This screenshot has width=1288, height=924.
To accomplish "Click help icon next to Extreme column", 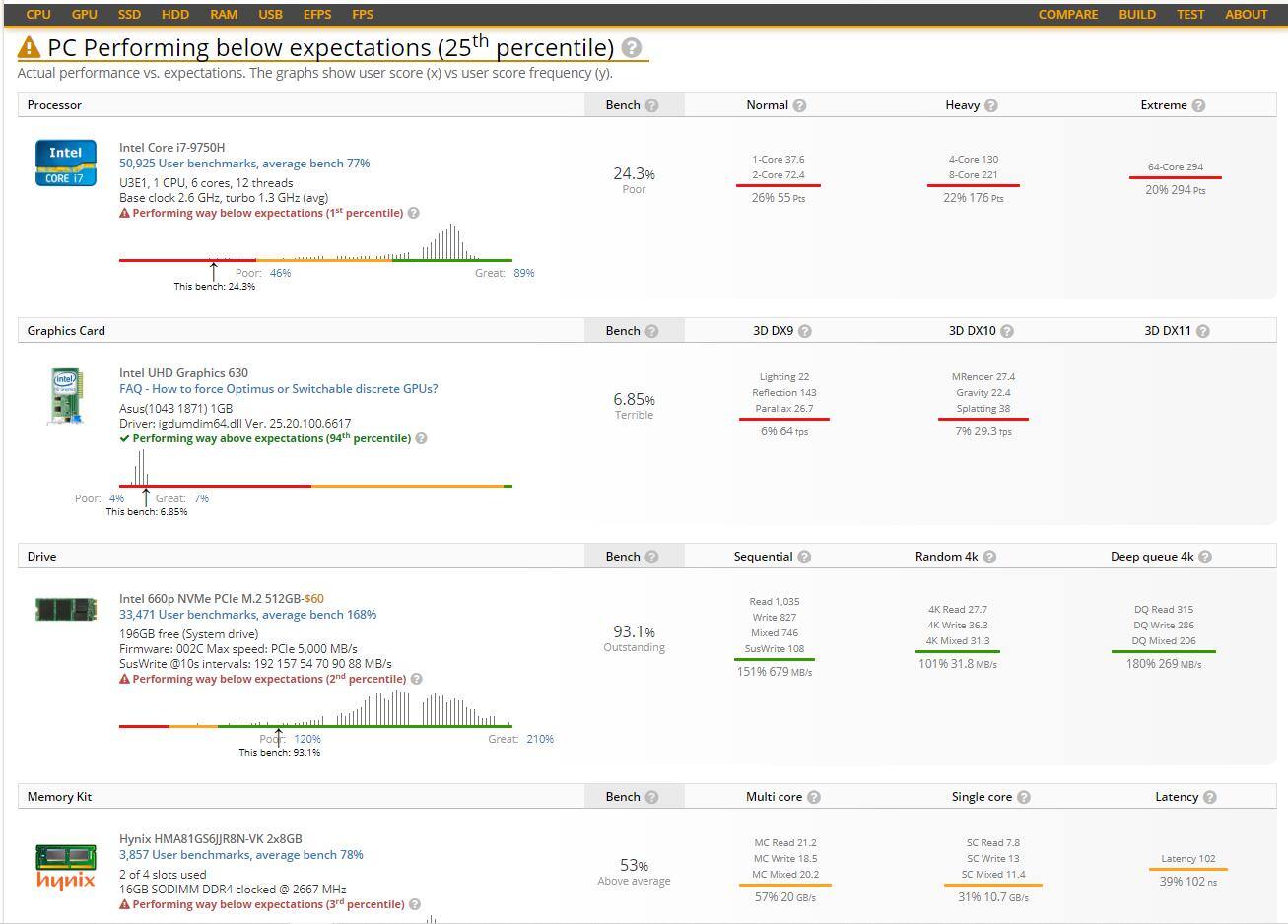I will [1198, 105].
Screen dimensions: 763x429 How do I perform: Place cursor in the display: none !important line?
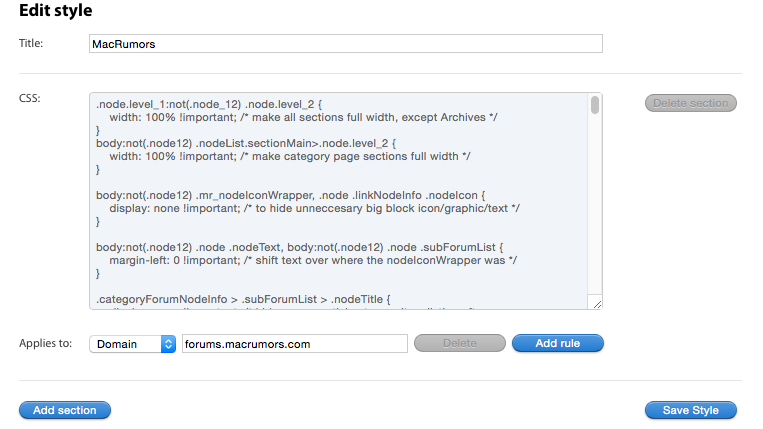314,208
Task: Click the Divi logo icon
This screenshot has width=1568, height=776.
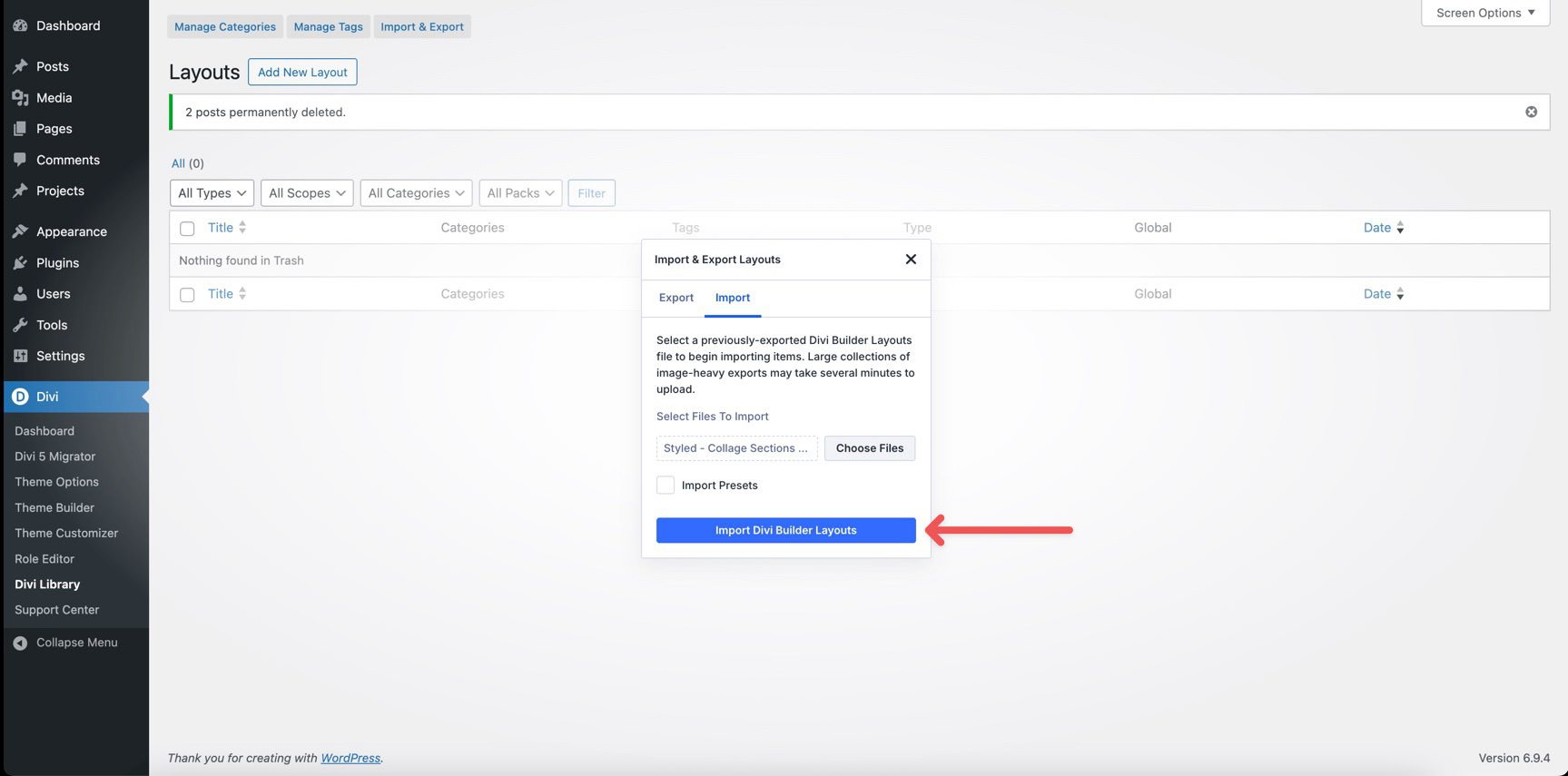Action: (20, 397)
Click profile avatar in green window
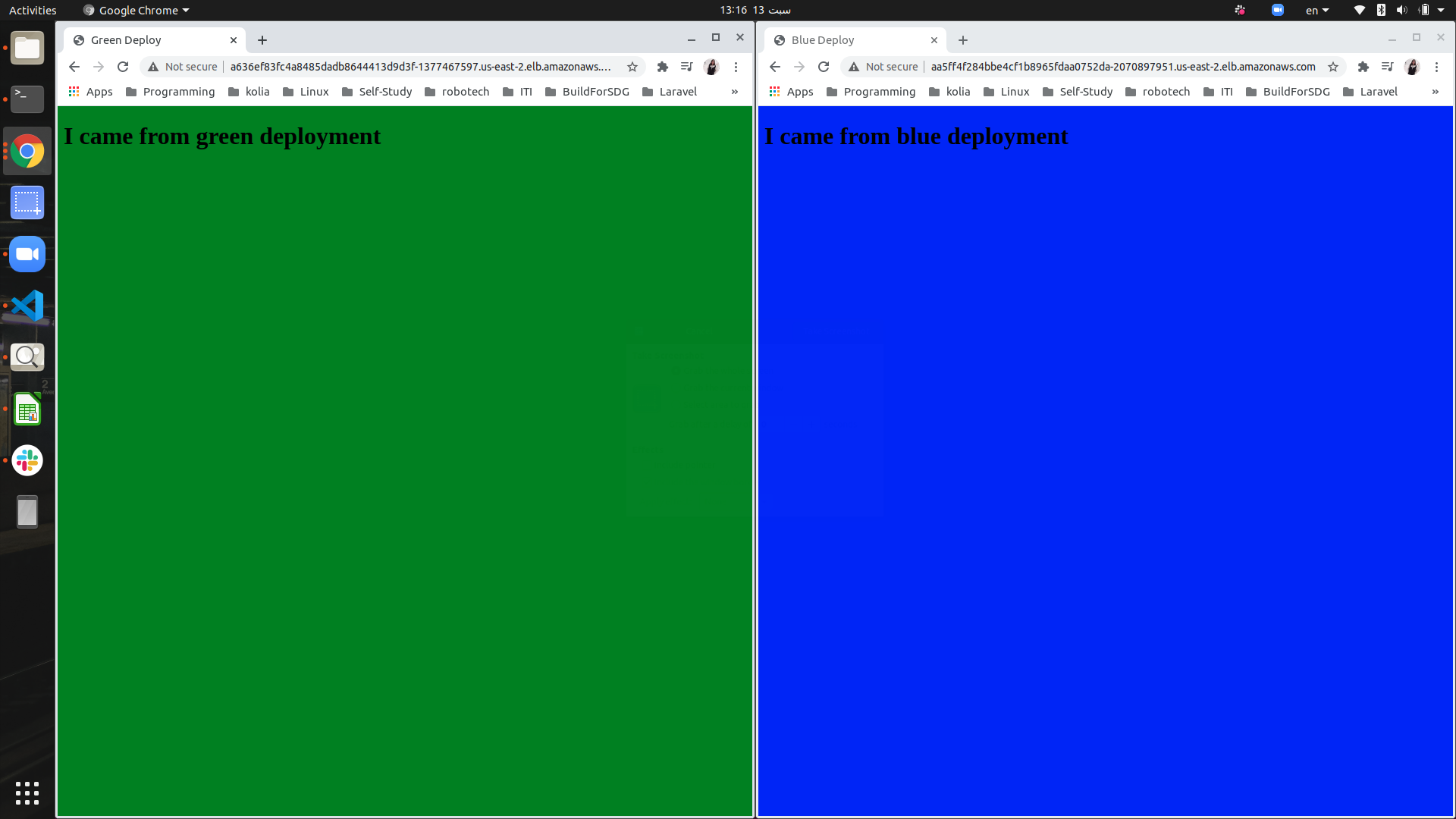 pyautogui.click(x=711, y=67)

───

WRITTEN PROBLEM:
Copy the records word for word, starting at the line that contains "Task: Click the Divi logo icon" and continuing through the end of the records. Leave out the pictures.

ANSWER TO THIS TASK:
Task: Click the Divi logo icon
This screenshot has width=1568, height=776.
Action: (20, 397)
Click profile avatar in green window
 pyautogui.click(x=711, y=67)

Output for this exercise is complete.